When making decisions, opposites attract…or at least they should. Let's face it, we all have blind spots. The only way to beat your blind spot is to find somebody who lives there (your anti-style) and buddy up with them when you need to make a decision. This frenemy is your secret weapon for smarter decisions.
An anti-you can be anybody who thinks differently than you. We need those people close by.
It's not just because somebody has to be there to annoy us when our families aren't around. We also need them to keep us from driving off the road, from causing accidents, and accidentally ditching the team members who are trying to follow us. Sometimes your anti-you is more or less assigned to you by your functional roles. In hospitals, doctors have nurses and nurses have doctors. Surgeons have anesthesiologists. Entrepreneurs have chief financial officers. Chris Albrecht from HBO had Carolyn Strauss. Glen Peterson from Davis Medical had Priya. Jorgen Knudstorp had Jesper Ovesen. Ruth Handler had her husband and Yas Yashida.
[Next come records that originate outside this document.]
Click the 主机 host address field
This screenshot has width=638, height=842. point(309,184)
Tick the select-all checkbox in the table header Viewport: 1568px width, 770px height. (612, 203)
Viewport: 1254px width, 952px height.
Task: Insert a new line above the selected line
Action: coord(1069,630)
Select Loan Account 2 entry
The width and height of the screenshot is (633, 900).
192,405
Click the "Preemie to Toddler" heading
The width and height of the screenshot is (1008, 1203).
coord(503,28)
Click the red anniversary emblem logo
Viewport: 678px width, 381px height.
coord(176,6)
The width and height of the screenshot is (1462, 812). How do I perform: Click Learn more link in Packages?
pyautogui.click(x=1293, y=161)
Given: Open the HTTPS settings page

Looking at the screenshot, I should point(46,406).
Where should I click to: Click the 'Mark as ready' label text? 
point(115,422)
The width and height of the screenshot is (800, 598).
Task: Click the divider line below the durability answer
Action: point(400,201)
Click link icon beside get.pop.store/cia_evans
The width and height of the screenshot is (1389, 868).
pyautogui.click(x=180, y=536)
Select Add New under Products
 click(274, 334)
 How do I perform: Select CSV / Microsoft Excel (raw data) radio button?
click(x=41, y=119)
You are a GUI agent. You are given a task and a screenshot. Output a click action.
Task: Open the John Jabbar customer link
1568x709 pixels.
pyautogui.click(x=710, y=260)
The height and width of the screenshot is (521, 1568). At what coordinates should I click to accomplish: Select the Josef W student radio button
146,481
But in some cases, functional roles don't shake out the way you'd expect. About a year into the working relationship with my Chief Operations Officer, Cliff, we discovered just such a disconnect. After hearing me give a presentation on the importance of an anti-you in which I told the Mattel story from the previous chapter, he asked me afterward, “So am I supposed to be the risk-averse one in this relationship?”